Group 1: High Protein, were taking 2.4 grams of protein per kilogram of body weight.
Group 2: Low Protein, were taking 1.2 grams of protein per kilogram of body weight.

Both groups were prescribed the same program of high intensity weight training AND interval training (cardio), 6 days per week, so quite intensive.

Group 1: High Protein lost 11 lbs of fat, gained 2.5 lbs lean muscle mass.
Group 2: Low Protein lost 8 lbs of fat, gained only 0.2 lbs (thats 3 oz) of lean muscle mass.

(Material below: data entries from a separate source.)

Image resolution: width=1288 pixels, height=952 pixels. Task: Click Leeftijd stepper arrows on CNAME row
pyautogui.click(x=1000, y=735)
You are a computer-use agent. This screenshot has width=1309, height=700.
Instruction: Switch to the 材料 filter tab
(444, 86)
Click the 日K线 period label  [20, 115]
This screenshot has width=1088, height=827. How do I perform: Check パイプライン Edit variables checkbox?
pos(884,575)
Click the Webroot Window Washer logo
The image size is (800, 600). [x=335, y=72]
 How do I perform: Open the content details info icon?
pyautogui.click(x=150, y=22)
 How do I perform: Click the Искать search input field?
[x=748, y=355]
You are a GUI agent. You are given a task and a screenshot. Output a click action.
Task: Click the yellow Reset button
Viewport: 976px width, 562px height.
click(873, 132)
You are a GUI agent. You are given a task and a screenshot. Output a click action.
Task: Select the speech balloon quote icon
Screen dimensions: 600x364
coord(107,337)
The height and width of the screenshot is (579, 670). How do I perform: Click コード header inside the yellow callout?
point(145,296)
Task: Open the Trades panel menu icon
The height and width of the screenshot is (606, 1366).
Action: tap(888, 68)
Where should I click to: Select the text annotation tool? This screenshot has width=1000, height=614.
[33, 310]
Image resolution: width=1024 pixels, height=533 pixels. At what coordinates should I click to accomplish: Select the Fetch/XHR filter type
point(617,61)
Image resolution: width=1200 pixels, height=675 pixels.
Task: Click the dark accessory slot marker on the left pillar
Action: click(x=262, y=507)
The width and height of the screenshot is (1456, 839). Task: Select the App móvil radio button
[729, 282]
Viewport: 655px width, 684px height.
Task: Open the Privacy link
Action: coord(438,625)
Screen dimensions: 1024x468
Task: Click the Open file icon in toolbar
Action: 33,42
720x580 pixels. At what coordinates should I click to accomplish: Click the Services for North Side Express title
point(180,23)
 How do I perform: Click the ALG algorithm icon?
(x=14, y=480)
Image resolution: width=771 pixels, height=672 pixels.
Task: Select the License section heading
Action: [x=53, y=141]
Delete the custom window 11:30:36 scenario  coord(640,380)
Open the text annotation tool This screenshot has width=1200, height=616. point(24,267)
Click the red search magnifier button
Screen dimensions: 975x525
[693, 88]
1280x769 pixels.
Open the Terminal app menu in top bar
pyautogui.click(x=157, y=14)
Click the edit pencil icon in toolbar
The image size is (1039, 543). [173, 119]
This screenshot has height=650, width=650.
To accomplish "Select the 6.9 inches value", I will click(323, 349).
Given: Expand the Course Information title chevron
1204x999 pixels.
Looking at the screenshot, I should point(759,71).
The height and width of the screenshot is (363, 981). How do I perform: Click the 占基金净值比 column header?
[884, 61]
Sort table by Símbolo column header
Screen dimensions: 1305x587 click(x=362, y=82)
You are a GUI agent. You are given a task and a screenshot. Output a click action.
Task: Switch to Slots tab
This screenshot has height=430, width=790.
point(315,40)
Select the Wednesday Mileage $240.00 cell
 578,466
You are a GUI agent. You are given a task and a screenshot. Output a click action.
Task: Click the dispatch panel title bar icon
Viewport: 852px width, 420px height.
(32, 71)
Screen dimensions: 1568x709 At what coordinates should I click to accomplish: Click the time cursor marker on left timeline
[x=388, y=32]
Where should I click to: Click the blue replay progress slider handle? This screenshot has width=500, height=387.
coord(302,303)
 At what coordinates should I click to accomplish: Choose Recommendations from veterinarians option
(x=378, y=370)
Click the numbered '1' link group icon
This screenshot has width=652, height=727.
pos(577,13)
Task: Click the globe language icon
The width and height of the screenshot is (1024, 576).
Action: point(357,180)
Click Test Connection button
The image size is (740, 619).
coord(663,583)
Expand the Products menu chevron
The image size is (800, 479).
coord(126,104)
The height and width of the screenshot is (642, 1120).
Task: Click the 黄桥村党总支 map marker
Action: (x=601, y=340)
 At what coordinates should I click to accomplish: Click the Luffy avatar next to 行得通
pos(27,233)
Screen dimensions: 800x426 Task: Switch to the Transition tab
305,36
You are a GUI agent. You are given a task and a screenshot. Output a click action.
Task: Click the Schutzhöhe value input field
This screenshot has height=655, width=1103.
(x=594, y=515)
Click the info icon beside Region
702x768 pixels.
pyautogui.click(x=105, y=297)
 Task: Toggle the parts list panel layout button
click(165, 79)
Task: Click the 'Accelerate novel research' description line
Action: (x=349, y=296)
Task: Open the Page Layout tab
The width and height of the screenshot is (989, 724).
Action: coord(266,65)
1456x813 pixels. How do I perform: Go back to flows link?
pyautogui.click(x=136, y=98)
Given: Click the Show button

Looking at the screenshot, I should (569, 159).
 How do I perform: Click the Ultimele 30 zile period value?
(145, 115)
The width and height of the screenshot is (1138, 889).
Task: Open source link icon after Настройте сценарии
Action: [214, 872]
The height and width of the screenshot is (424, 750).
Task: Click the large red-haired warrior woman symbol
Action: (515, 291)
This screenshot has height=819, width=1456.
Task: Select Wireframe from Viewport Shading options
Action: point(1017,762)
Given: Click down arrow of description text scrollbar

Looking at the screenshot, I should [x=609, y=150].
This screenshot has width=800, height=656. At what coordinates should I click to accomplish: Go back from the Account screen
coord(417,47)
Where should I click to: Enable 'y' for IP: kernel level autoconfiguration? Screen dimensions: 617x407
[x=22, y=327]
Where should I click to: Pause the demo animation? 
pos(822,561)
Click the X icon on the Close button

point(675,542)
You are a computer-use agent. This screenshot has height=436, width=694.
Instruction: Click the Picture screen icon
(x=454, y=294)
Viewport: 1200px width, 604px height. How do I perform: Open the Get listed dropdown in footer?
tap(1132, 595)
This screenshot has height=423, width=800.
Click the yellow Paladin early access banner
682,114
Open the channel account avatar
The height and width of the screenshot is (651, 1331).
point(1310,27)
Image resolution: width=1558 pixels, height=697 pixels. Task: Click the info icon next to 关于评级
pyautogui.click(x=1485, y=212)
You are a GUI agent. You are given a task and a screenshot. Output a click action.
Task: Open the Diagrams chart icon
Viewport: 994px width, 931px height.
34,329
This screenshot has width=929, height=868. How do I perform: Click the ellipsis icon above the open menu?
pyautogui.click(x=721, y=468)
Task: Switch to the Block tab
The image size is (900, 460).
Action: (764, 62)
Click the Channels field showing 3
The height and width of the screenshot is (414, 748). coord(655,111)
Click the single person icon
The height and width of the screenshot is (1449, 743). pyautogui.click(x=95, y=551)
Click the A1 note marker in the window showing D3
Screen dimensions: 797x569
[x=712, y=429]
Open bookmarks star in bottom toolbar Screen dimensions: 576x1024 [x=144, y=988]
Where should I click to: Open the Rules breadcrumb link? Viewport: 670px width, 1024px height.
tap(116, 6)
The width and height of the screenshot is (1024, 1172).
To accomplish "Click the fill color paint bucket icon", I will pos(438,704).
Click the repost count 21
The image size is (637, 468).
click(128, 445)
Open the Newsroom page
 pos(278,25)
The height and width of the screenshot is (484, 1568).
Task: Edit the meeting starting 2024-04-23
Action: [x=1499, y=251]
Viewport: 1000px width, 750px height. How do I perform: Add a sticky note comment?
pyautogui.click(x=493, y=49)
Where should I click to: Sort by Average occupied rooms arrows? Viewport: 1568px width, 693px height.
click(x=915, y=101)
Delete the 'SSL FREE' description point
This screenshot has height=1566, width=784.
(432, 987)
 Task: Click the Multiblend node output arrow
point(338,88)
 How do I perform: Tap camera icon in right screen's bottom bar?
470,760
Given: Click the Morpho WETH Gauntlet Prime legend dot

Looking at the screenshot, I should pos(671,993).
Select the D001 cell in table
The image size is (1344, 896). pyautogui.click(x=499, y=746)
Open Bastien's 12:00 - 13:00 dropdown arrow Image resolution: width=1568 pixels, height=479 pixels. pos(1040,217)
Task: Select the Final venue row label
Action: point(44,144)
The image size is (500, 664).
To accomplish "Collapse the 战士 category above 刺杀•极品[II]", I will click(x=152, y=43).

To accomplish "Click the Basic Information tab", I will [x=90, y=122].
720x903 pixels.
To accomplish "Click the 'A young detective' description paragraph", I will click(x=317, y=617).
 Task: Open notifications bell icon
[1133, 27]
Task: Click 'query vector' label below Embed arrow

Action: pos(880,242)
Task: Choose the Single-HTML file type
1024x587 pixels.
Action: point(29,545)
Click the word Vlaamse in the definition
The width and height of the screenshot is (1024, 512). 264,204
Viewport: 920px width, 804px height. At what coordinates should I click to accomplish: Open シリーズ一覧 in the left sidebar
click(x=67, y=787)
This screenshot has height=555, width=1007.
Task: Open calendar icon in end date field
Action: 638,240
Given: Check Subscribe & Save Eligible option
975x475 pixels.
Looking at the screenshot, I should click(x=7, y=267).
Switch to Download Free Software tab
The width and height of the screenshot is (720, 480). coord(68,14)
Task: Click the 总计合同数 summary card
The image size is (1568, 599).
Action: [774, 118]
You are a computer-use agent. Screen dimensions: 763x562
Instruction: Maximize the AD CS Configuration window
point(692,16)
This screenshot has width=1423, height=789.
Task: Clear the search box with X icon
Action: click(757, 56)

What’s interesting is that with such a huge deficit in calories none of the guys lost any muscle mass. I sort of expected them to lose more fat with the body struggling to maintain its muscle mass. Phillips went on to say “Exercise, Particular listing weights, provides a signal for muscle to be retained even when your in a big calorie deficit”. This kind of supports my view that you’d burn more fat to retain it.

The Twist

Again Phillips appears to have thought the same as I did that the higher protein group wouldn’t burn as much far, but in reality they lost 33% more fat. He said “(we) were a little surprised by the amount of additional fat loss in the higher protein consuming group.”.

There is an interesting caveat, Phillips says “We designed this program for overweight young men, although I’m sure it would work for young women too, to get fitter, stronger, and to lose weight fast. It’s a tough program and not something that’s sustainable or for those looking for quick and easy fix,”, he goes on to say “We controlled their diets, we supervised the exercise, and we really kept these guys under our ‘scientific’ thumb for the four weeks the participants were in the study.”.

The precise details of the diet, exercise and such aren’t released but the blueprint is there so should be reproducable to a good extent. There is a ray of hope, the same team hope to do a follow up study where its not so strict and potentially sustainable.

Myth Busters

This study maybe the tip of the iceberg which busts the myth that you can’t cut and bulk at the time time. It appears you can but its going to test your mettle, and push you to the edge.